» **TESTO FORNITO**:
Nel recente articolo del Washington Post, emerge chiaramente una realtà amara: la controffensiva dell’Ucraina non è riuscita a soddisfare le aspettative che aveva suscitato inizialmente.

La promessa della vittoria. Di fronte a una vittoria che non arriva, i vertici politici ucraini (e anche quelli della Nato) stanno correndo ai ripari modellando una nuova narrazione che sostituisca quella precedente, tutta proiettata sulla promessa dei una “vittoria” militare e di uno sfondamento travolgente delle difese russe. Il Washington Post si sofferma proprio sul concetto di “narrazione” della controffensiva militare ucraina e rivela l’importanza della “narrazione” nell’influenzare le opinioni pubbliche paesi Nato.

Le osservazioni del Washington Post. Questa l’acuta analisi del Washington Post“Mentre le forze ucraine proseguono con la loro controffensiva attentamente monitorata, un’altra battaglia è in corso: la lotta per controllare la storia e influenzare il modo in cui il mondo vede la guerra. Dopo molte preoccupazioni sulla lentezza dei progressi e sulle cupe valutazioni delle prospettive dell’Ucraina durante l’estate, nelle ultime settimane i funzionari ucraini e occidentali si sono concentrati sul rimodellamento della narrazione per gestire le aspettative e sostenere il sostegno durante l’inverno. Quattro mesi di combattimenti brutali e perdite ingenti non hanno prodotto i risultati sperati da Kiev e dai suoi sostenitori occidentali. Nonostante alcuni progressi ucraini nello sfondare le fitte difese russe, incombono i timori di un conflitto congelato e del crollo del sostegno internazionale”.

La controffensiva in affanno. Ora è tutto più chiaro, finalmente. Dopo quattro mesi di intensi combattimenti e pesanti perdite, Kiev e i suoi alleati occidentali si ritrovano infatti a fronteggiare una situazione che si è rivelata molto più complessa di quanto si sperasse e si annunciasse mediaticamente. La vastità dei campi minati e l’assenza di una copertura aerea da parte per le truppe ucraine sono solo due dei grandi problemi di questa controffensiva in affanno. Una manovra sanguinosissima (erano state messe nel conto massicce perdite di uomini) che gli addestratori Nato hanno pianificato con altezzosa superficialità scaricando sui soldati ucraini la colpa degli insuccessi, accusandoli di aver perso slancio e di essere dei fifoni.

» **AZIONE RICHIESTA 1**:
Ricopia parola per parola tutto l'elenco, dalla prima all'ultima riga, omettendo le immagini.
Il testo e l'elenco provengono da fonti diverse.

» **INFORMAZIONI FORNITE**:
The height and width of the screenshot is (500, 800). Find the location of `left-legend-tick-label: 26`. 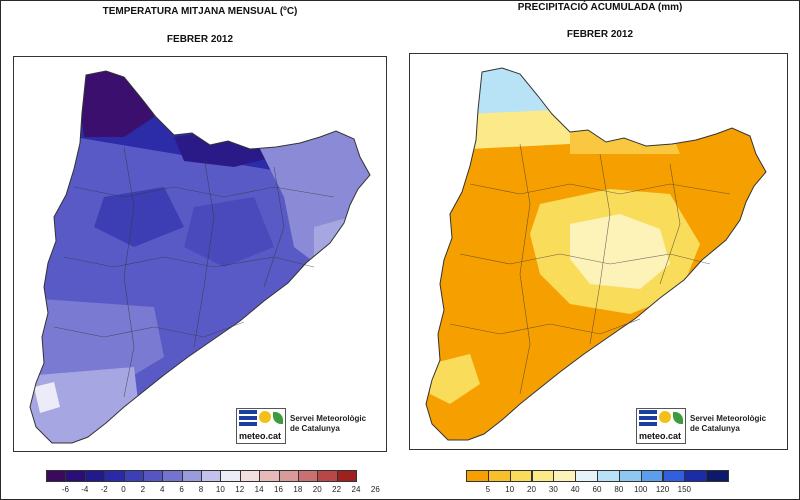

left-legend-tick-label: 26 is located at coordinates (375, 490).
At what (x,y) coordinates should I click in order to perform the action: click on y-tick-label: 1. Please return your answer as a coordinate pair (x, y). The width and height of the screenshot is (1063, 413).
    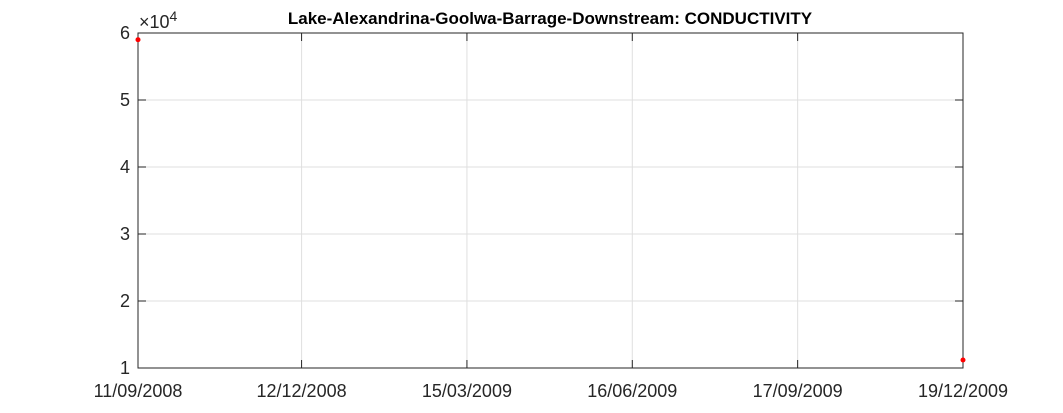
    Looking at the image, I should click on (125, 368).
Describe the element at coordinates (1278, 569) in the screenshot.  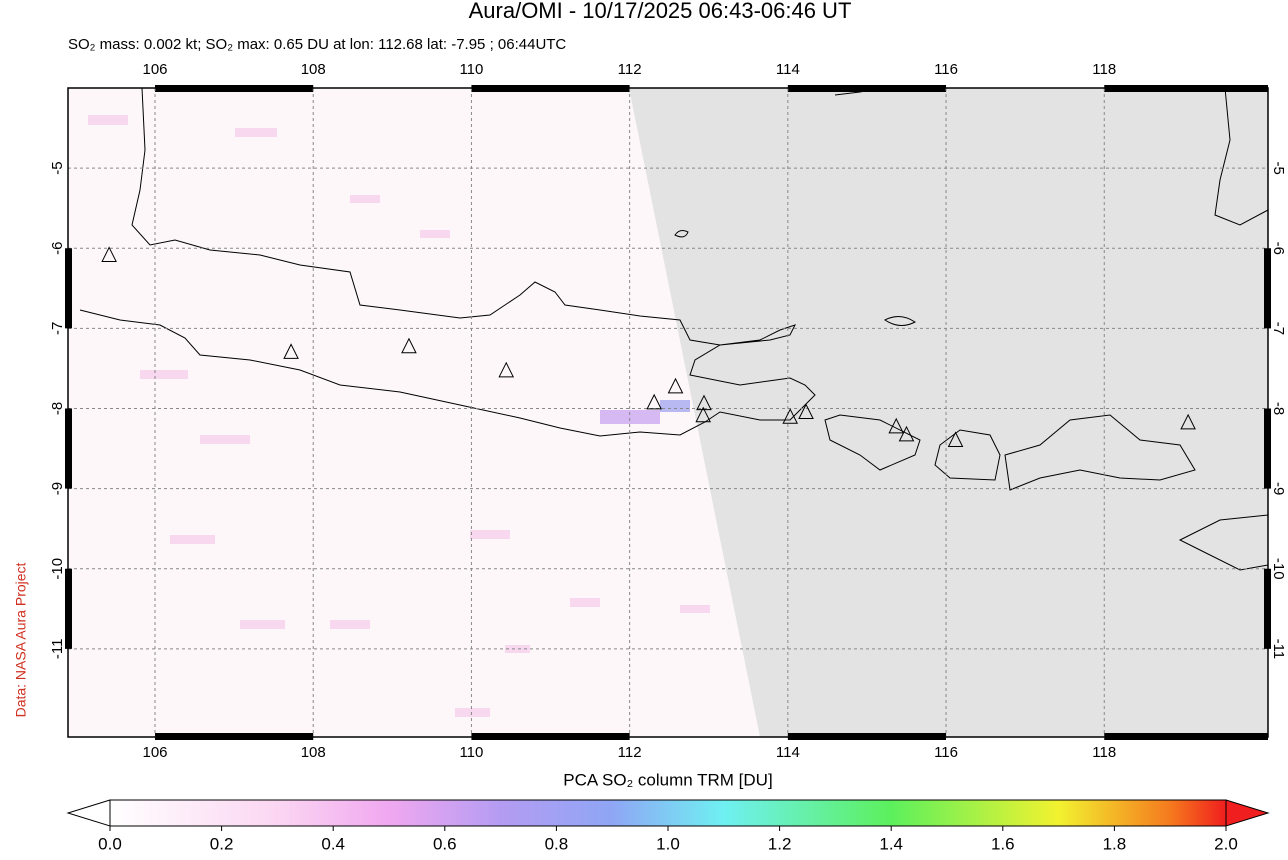
I see `y-tick-label-right: -10` at that location.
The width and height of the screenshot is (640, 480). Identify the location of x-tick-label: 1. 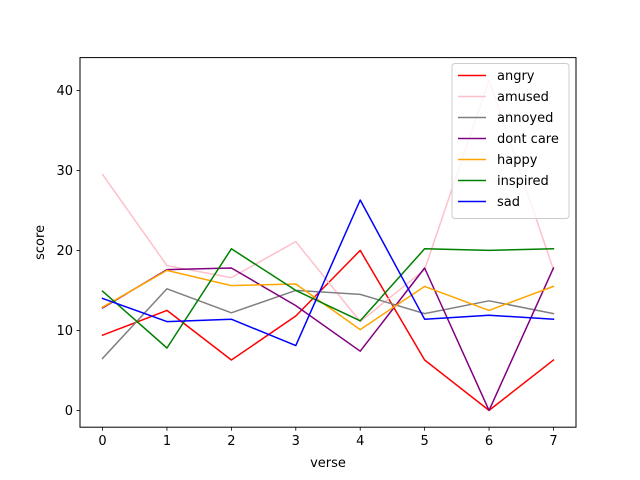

» **AZIONE RICHIESTA 2**:
Quali due problemi della controffensiva ucraina vengono indicati nel testo fornito?

» **RISPOSTA 1**:
The height and width of the screenshot is (500, 800). Find the location of `left-legend-tick-label: 26`. 

left-legend-tick-label: 26 is located at coordinates (375, 490).
At what (x,y) coordinates should I click in order to perform the action: click on y-tick-label: 1. Please return your answer as a coordinate pair (x, y). The width and height of the screenshot is (1063, 413).
    Looking at the image, I should click on (125, 368).
Describe the element at coordinates (1278, 569) in the screenshot.  
I see `y-tick-label-right: -10` at that location.
The width and height of the screenshot is (640, 480). Identify the location of x-tick-label: 1. 

» **RISPOSTA 2**:
La vastità dei campi minati e l'assenza di una copertura aerea per le truppe ucraine.